Enquanto o governo haitiano, a comunidade internacional, as nações doadoras e agências continuam a desenvolver planos de socorro e reconstrução do Haiti, MSF aconselha todos os envolvidos a ter como prioridade o uso dos recursos que foram prometidos para construir o tipo infraestrutura médica suficientemente financiada, equipada e com quadros de pessoal capaz de atender as necessidades de saúde da população de modo que os cuidados permaneçam amplamente acessíveis à população haitiana. A expressa vontade de que isso seja feito deve ser preservada e transformada em ações concretas.

Objetivos de MSF

Os objetivos de MSF permanecem consistentes, combinando o trabalho que estava sendo feito no Haiti antes de 12 de janeiro e os trabalhos que se tornaram necessários em decorrência do terremoto. MSF tem por objetivo fornecer cuidados de saúde primários e secundários para as vítimas do terremoto – incluindo cirurgia, cuidados pós-operatórios, serviços de trauma, pediatria, gestão de doenças crônicas, e cuidados gerais de saúde – e ações de apoio à melhoria das condições de vida dos deslocados através de serviços de água e saneamento e distribuição de itens necessários para fins não alimentares. MSF está cumprindo estes objetivos das seguintes maneiras:

Resposta de Emergência

• Mantendo a capacidade de providenciar cuidados de saúde integrais para os mais necessitados;
• Mantendo a capacidade de realizar procedimentos cirúrgicos, que existia tanto antes  como imediatamente após o terremoto, quando a demanda por esse serviço aumentou muito (até esta data, MSF realizou cerca de 5 mil cirurgias);
• Proporcionando assistência pós-operatória integral, incluindo reabilitação, fisioterapia, acompanhamento psicológico e outros serviços de acompanhamento;
• Continuando a restabelecer os serviços para pessoas com condições crônicas, trauma e na área de saúde materna, juntamente com os programas que atendem vítimas de violência sexual;
• Distribuindo tendas e outros itens não-alimentares, e fornecer alguns serviços de água e saneamento às populações deslocadas;
• Continuando a avaliar as necessidades de Porto Príncipe, tanto as que foram causados pelo terremoto e as que existiam anteriormente.

Atividades pós-emergência

• Garantindo da melhor maneira possível a continuidade do acesso aos serviços de saúde para a maioria dos haitianos que não têm atualmente capacidade para pagar por isso (e já não eram capazes de pagar antes do terremoto);
• Permanecendo preparada para responder a surtos de doenças ou desastres naturais;
• Adaptando instalações temporárias para que elas passem a ser estruturas mais permanentes, que MSF pode gerenciar e operar no curto prazo e, eventualmente, entregar ao Ministério da Saúde haitiano no futuro;
• Trabalhando com o governo haitiano, ONGs e sociedade civil, além de outros atores, de modo a garantir o fornecimento contínuo dos serviços.

Despesas operacionais de MSF

Em uma exibição extraordinária de apoio público, os escritórios de MSF ao redor do mundo receberam doações privadas no valor de mais de € 87 milhões para apoiar as vítimas do terremoto no Haiti.
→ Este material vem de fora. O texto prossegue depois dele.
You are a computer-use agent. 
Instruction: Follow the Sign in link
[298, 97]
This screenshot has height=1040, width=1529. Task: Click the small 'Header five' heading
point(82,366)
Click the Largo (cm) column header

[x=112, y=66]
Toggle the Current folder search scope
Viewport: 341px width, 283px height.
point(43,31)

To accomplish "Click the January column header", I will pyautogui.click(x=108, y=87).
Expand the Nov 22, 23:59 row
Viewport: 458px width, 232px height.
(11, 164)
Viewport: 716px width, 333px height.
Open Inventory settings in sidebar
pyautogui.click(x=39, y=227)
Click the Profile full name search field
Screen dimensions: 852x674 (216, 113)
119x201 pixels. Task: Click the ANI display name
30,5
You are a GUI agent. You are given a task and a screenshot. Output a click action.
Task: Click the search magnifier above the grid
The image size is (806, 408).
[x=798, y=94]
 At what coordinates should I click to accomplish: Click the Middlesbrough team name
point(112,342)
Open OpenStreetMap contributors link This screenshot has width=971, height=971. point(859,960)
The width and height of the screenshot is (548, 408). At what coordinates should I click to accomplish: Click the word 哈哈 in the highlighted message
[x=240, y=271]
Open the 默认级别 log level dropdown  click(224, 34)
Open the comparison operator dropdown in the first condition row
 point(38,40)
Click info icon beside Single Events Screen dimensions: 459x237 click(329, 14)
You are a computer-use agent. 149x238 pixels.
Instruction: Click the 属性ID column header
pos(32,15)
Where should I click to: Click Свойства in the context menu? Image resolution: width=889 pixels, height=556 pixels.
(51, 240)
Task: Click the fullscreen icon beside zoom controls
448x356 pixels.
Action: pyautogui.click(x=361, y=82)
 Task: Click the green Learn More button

MSF é extremamente grata por essa generosidade, uma vez que estes fundos têm permitido que nossas equipes levem assistência médica, psicológica, logística, e na parte de água e saneamento às pessoas mais afetadas, de modo a ajudá-las a se recuperar da devastação.

A partir de 1º de abril, MSF se comprometeu a gastar cerca de € 40 milhões em seu trabalho médico-humanitário no pós-terremoto do Haiti. Atualmente está sendo definido a forma e o alcance que esse trabalho vai atingir para além da fase de emergência e nos próximos anos. Com base nas informações disponíveis, atualmente MSF estima que gastará cerca de € 70 milhões em 2010. Os gastos são baseados em necessidades atuais e previstas. MSF continuará a centrar suas atividades no âmbito das competências e capacidades da organização de prestar assistência médica ao povo haitiano, enquanto for necessário.